Also, I would appreciate any input on boilers.  I am leaning toward a Harmon PB105, but went and looked at Tarm 1.5 and was impressed at the workmanship but not the price (10,500 on sale).  I have researched the Froling, but I cannot get a helpful response from the company.  An answer of "2nd half of the year" and no answer to who will be selling and installing does not give me a warm feeling.  It appears to be one heck of a machine, but the price will probably reflect that.  Any inputs about pellets or the boiler would be appreciated.  I would purchase the Harman from St Albains, anyone have input on their service?

Thanks

Greg


----------



## compressedwoodsupplier

Im not sure if corinth will sell to individuales but its worth a try calling them but since there fire im not sure how long they will be down may set them back a little in production
O'Hara Ice will have pellets available in Bangor if you need any 
207-542-0834


----------



## MainePellethead

Wheres O Hara Ice in Biddeford?


----------



## camp20

I am looking to buy a stove and I am very new to this. I work in Waterville Maine and I am wondering what is the best stove I should be looking at for the money. The combo pellet/corn or just pellets? This would be a minimal supplemental heat to my oil fired boiler. I live in a brand new 1300 SF ranch. Any comments are greatly appreciated.
Thanks
John


----------



## Lt Frank

As far as St Albans Stove Shop goes.....our opinion is top shelf all the way.  They installed a Harmon P61A the 13th of this month for us in Hampden.  Very fast, efficient and very helping with info on how to run the unit. Have made a couple of follow up calls with questions and they were excellent.  I would not hesitate to buy from them again and to have them do the installation. The New England brand pellet is what we have been using (from them) and is doing very well. I looked into Dysarts and they sell Energex at $2.09 a ton for a 3 ton minimum and you haul....$20.00 a ton and they haul. $2.19 a ton if you do not meet the 3 ton order.I believe that the pellets they sell are softwood. I like many in here am just starting in the wood pellet search. This is my first unit and we love it so far. Thanks for all of you putting info in here as well.


----------



## gw2kpro

I live in Eddington ME (just outside Brewer).  Moved up here last winter and was not going to pay $3.20 for oil, installed a breckwell p2700.  Ran like a champ all year and heated my large living room, dining room, kitchen, and bedroom on the main floor but wouldn't heat my other bedrooms, which are offset over my garage.  I got a screaming deal ($1199 + freight) last week on an enviro mini, so that is where my stimulus check went.  It arrives a week from Tuesday.

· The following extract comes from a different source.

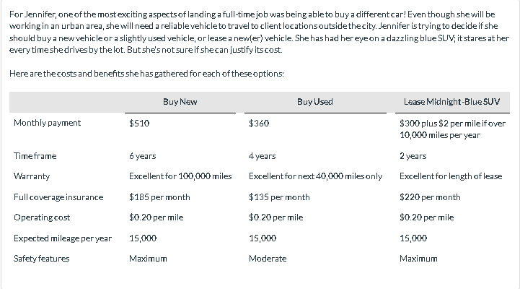Select the $510 monthly payment cell

tap(139, 124)
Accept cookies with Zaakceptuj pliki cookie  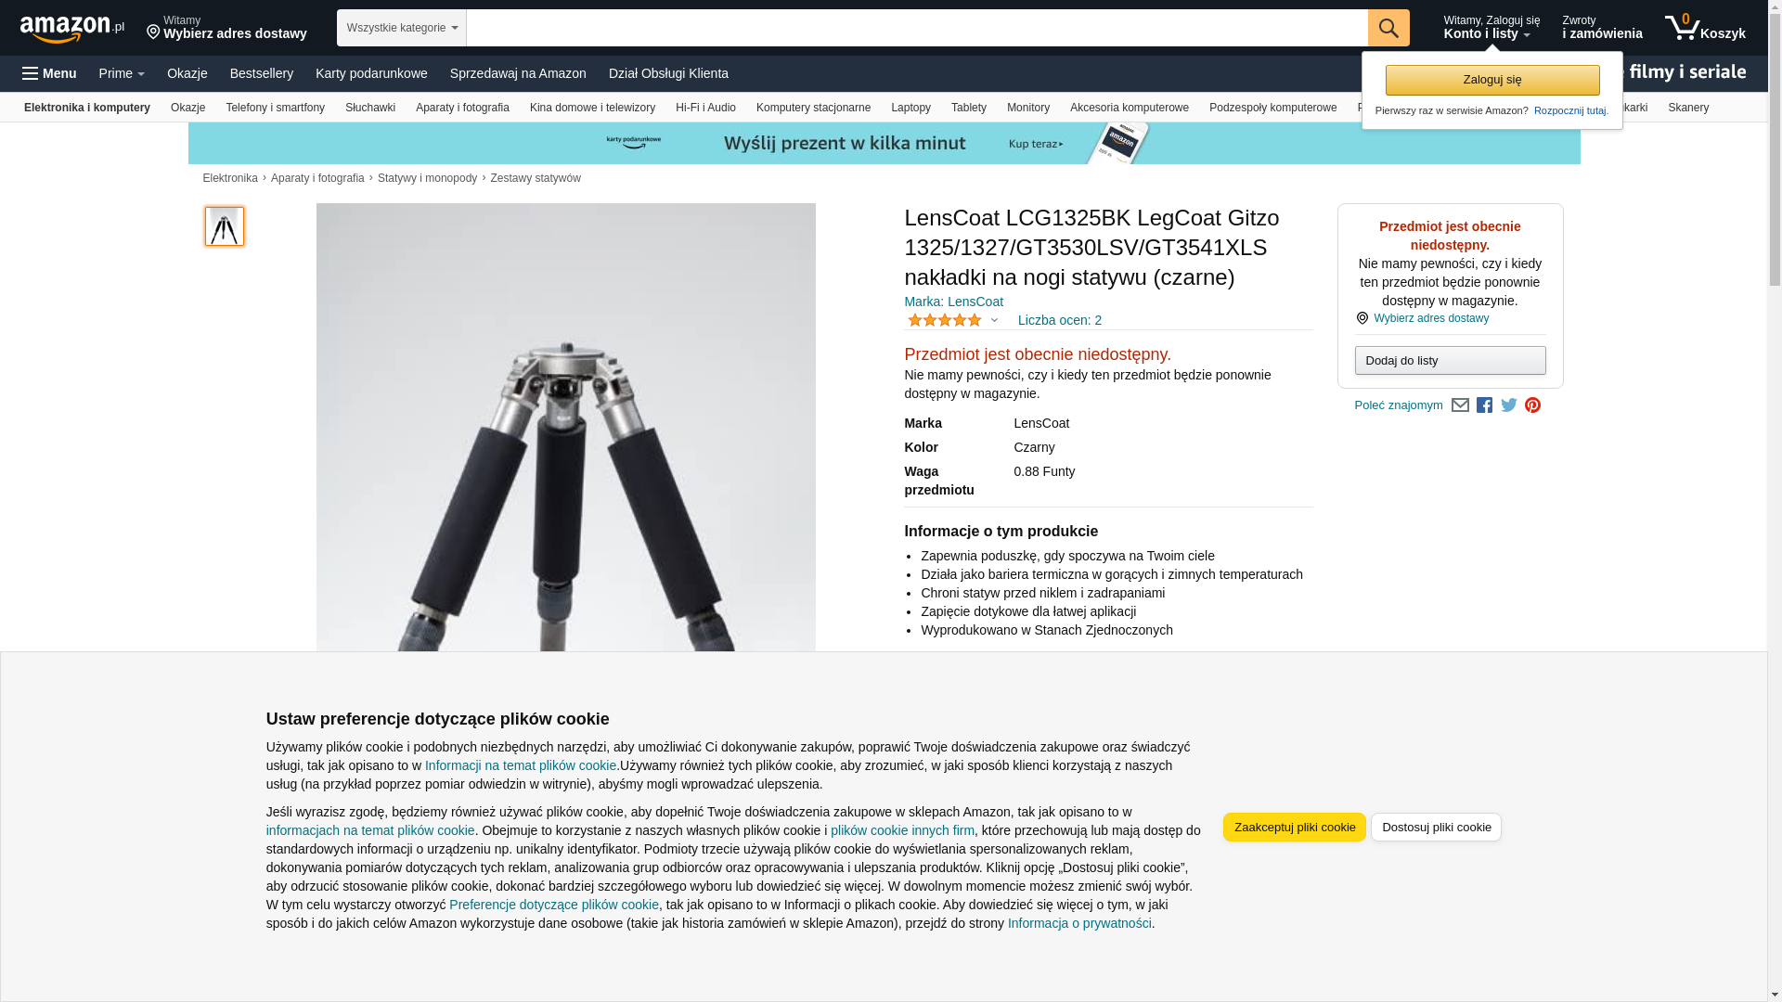click(x=1295, y=828)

I can't wait to burn zero gallons of oil to heat my home next winter.  Has anyone bought the totes from Dysart's (219 delivered)?  I'm wondering how it worked out, did you just use 5 gallon pails to fill your stove?  I really want to burn Maine pellets this year (not from a big box store)


----------



## MoeB

My last ton was purchased in the one-ton tote from Dysart's.  I wasn't home when it was delivered, but my husband said they had a nice little three-wheeled machine that set the tote on the pallet right down in the garage.  We save our pellet bags, and so we just filled them halfway in the garage (about 20 lbs. worth) and brought them into the house that way.  It was a little bit more work, but not much.  There is a $15.00 deposit on the one-ton tote bag.  Congratulations on your new stove.

Moe


----------



## Lt Frank

I just got off the phone with Granville Supply in Holden....$299.50 per ton...did not ask what they were or if that was with shipping to my home.


----------



## StinaInMaine

Hi, Mainers! I'm even newer than you are to pellets ... I'm hoping to order my stove on Monday    We've been trying to make sure we can store our pellets in our basement and iron out some other details, and everything looks good. Now I'm thinking about buying something like six tons of pellets in the next few months, so this thread is perfect timing.

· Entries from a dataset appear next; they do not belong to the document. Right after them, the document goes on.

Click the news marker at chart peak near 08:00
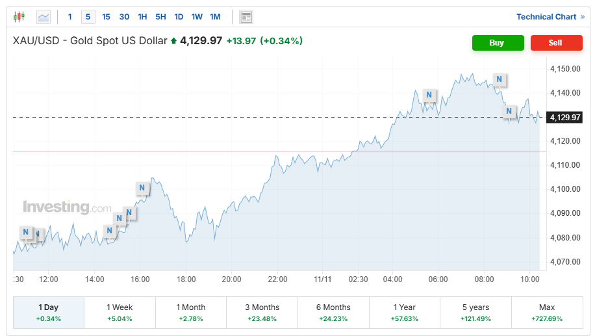The width and height of the screenshot is (595, 336). click(499, 80)
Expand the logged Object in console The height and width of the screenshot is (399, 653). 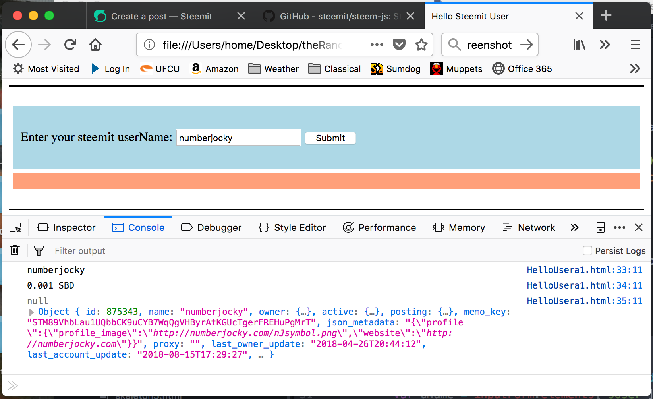(31, 312)
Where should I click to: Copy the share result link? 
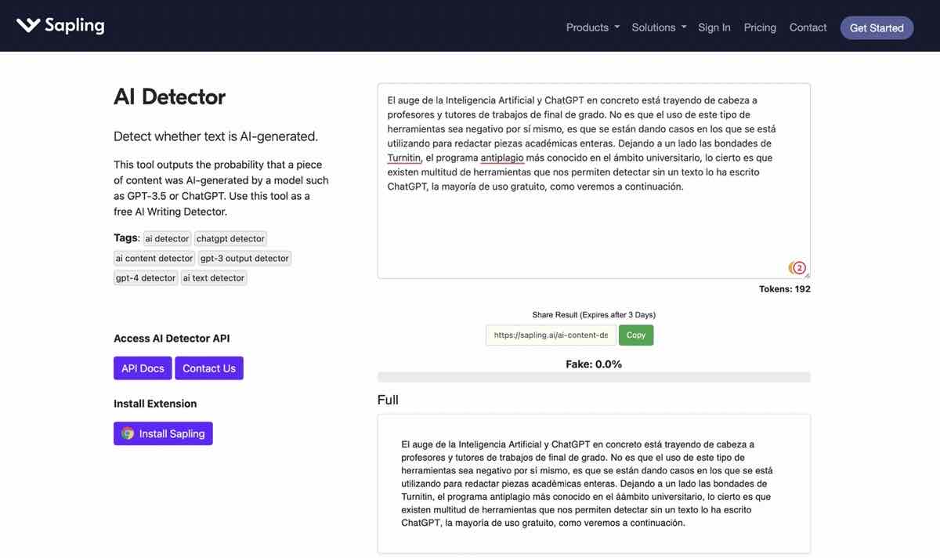tap(635, 335)
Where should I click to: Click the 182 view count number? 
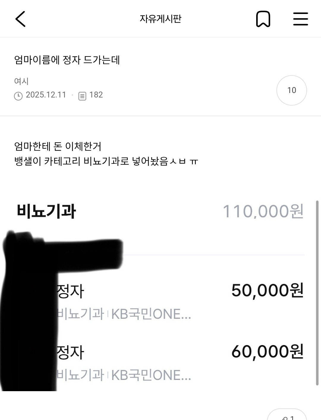tap(96, 95)

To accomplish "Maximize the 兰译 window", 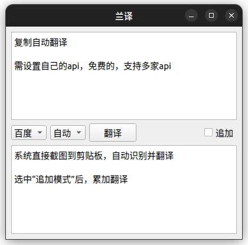I will pos(211,15).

We're up in Calais, so that article about someone making pellets in Washington County just made my day. I can wait a year to be able to buy my own pellets down the street--can't beat that! In the meantime, are there any people on this forum from way the heck up/out here in Downeast Maine? We can get pellets from five or six places around here but I don't know about the quality. I'm going to have to go and see exactly what they are selling.

Also, anyone know anything about buying pellets from Canada? One guy here gets his across the river but he said they store them outside under a tarp. Isn't that a big no no? And a friend here who used to live in British Columbia knows someone who may bring a truckload of pellets out here for him and anyone else interested. Someone told me western pellets burned better than ones he got out here on the East Coast. But that's one guy's experience. Anyone else?

It's cold in my old Victorian house. I want my pellet stove now!


----------



## dupjay21

Lt,   Have you tried Granville STONE in Holden?  There are three different stores over at that place and they all sell pellets and all at different prices.  I purchased 3 tons from them at the begining of May and they were 219/ton plus $25 delivery charge for up to 10 tons.  I wouldn't doubt if they have gone up since then but that seems like a big jump. But then again heating oil has gone up $1+/gal in a short period of time, so maybe it's right.  But i know that the stone store have the cheapest prices a few weeks back

Jason


----------



## cogger

tyru007 said:
			
		

> Anyone have suggestions for places to buy pellets in central Maine location?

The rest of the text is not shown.